# I CAN'T go on like this!!!!!



## Mr.PotentialFulfilled (Jan 5, 2010)

I'm a weak pathetic man. My wife runs the the show for the most part. I don't have a job. I am relying on her to keep a roof over our heads. I stay home and watch our daughter and try to take care of things around the house. My wife doesn't respect me. I doubt she wants me sexually. You know when a person is attracted to you and she is not! I am too spineless to do anything about it. I always have been. I am stuck and trapped just like I always was. I don't want to live away from our daughter. Yet, I live in a sexless loveless marriage. I try to change but I don't.


----------



## Earl Dibbles Jr (Nov 1, 2012)

Wow. You sound like a real catch. Examine what you just wrote. Would YOU be in love with someone like that? Pull yer britches up and work on becoming a man. 

Someone will be along soon to give you some links to reading material.
_Posted via Mobile Device_


----------



## Dollystanford (Mar 14, 2012)

what do you do to try and change? this is your third post about how useless you are - get some help whatever form it might take but do SOMETHING. 

what attracted your wife to you in the first place? how long have you been jobless? do you work out? do you do anything?

self-pity is v. unattractive


----------



## pidge70 (Jan 17, 2011)

WTA?
_Posted via Mobile Device_


----------



## wiigirl (Jun 14, 2012)

Earl Dibbles Jr said:


> Wow. You sound like a real catch. Examine what you just wrote. Would YOU be in love with someone like that? Pull yer britches up and work on becoming a man.
> 
> Someone will be along soon to give you some links to reading material.
> _Posted via Mobile Device_


:iagree:








_Posted via Mobile Device_


----------



## Cosmos (May 4, 2012)

Nothing will change unless you do, and that's where the problem begins and ends, IMO.

To get your W's respect, you have to love and respect yourself enough to get your life back. It might be difficult from a position of dependency, but you could start by setting goals and working towards them on a daily basis. I should think that working hard on finding a job in order to support yourself and help support your family is the first step, and I'd make that my number one priority each day until I found one.


----------



## Mr.PotentialFulfilled (Jan 5, 2010)

■ Dataset rows
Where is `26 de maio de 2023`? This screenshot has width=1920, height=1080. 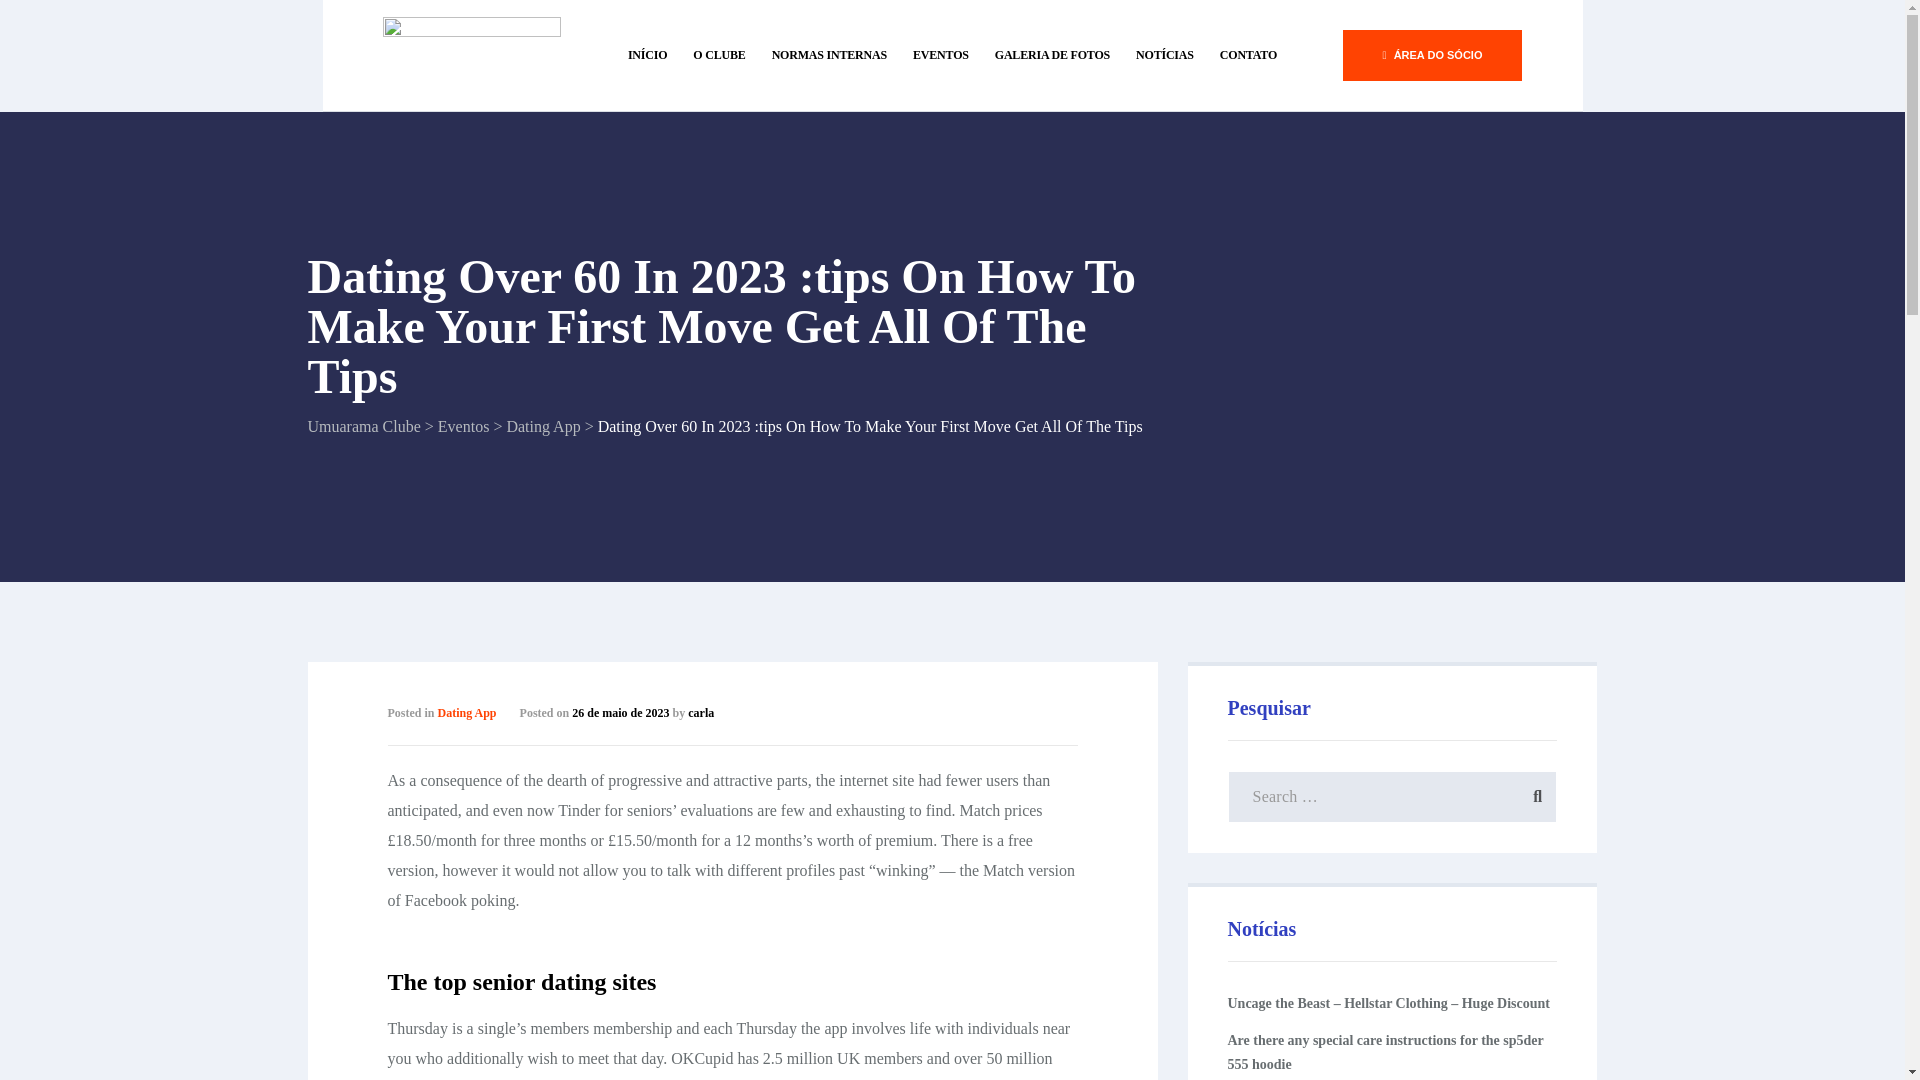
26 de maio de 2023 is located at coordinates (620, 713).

==

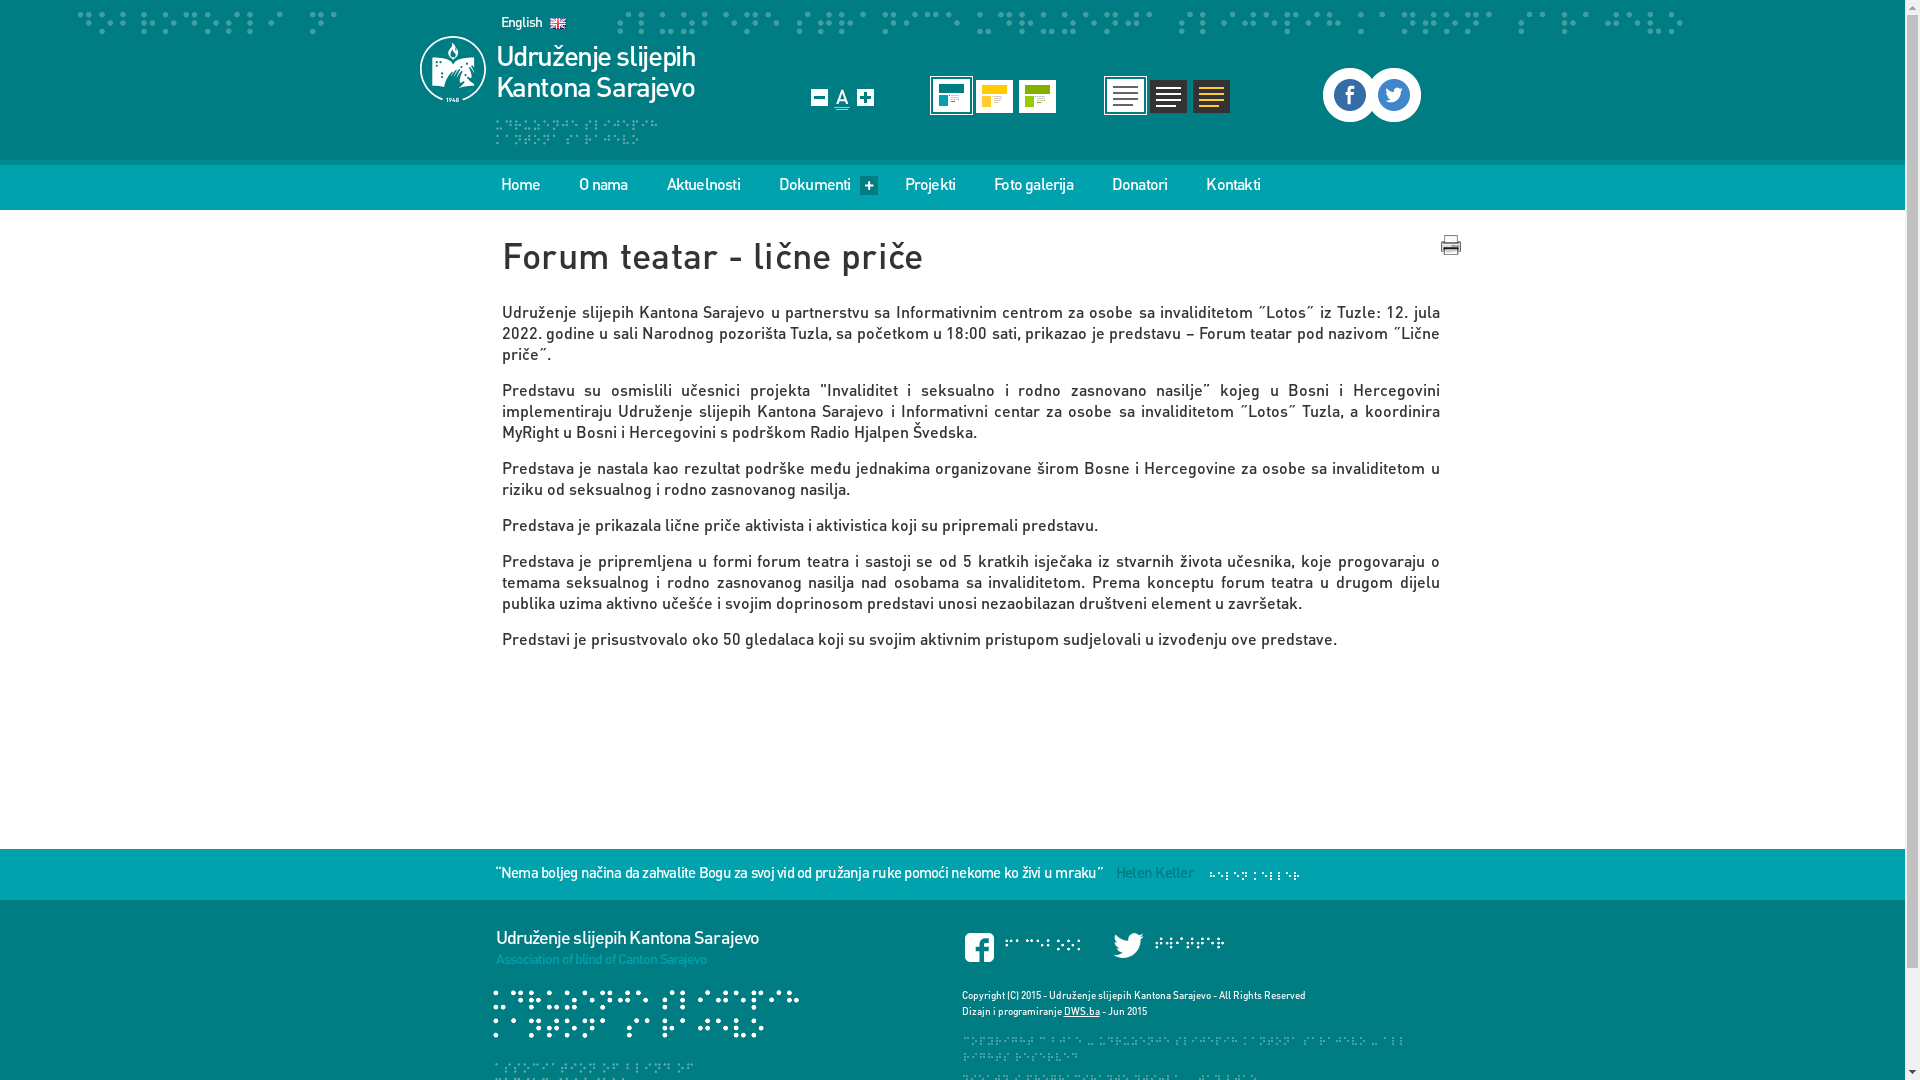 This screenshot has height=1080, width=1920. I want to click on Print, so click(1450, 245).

■ Exercise tasks
1. Transcribe the forum thread on the unhappy marriage, beginning at the words "## Cosmos (May" and stopping after "I found one.".
2. Pick up the forum thread on the unhappy marriage at the point where it stops, and continue it.
The items are separate material, unrelated to the forum thread.

■ The responses
1.
## Cosmos (May 4, 2012)

Nothing will change unless you do, and that's where the problem begins and ends, IMO.

To get your W's respect, you have to love and respect yourself enough to get your life back. It might be difficult from a position of dependency, but you could start by setting goals and working towards them on a daily basis. I should think that working hard on finding a job in order to support yourself and help support your family is the first step, and I'd make that my number one priority each day until I found one.

2.
I agree the change has to start with me. I have to change and respect myself. I have to find the job. I have to become the man I am supposed to be. Believe me, I have been trying for years. But now I am in my 50s and I see that nothing has changed. In fact, the more things change the more they stay the same!!!


----------



## Earl Dibbles Jr (Nov 1, 2012)

Then suck it up buttercup and hope your wife doesn't leave you.
_Posted via Mobile Device_


----------



## Open up now let it all go (Sep 20, 2012)

With the fall of out previous government the political parties that will form the new government are changing the law on contracting significantly. Basically it will be harder to keep a job as firing will be easier for the employer but finding new jobs will be much easier as there's less need to go.through extensive solicitation procedures and the barrier of age will be less severe. I'm not sure how the situation s in the USA but I expect its still problematic to find a job over 50? Such a demoralizing way to live... I feel your pain.
_Posted via Mobile Device_


----------



## sinnister (Dec 5, 2010)

You sound like you've given up. Don't. There are people you've never even met in this world that are pulling for you and hoping you get back on your feet.

Don't give up.


----------



## chillymorn (Aug 11, 2010)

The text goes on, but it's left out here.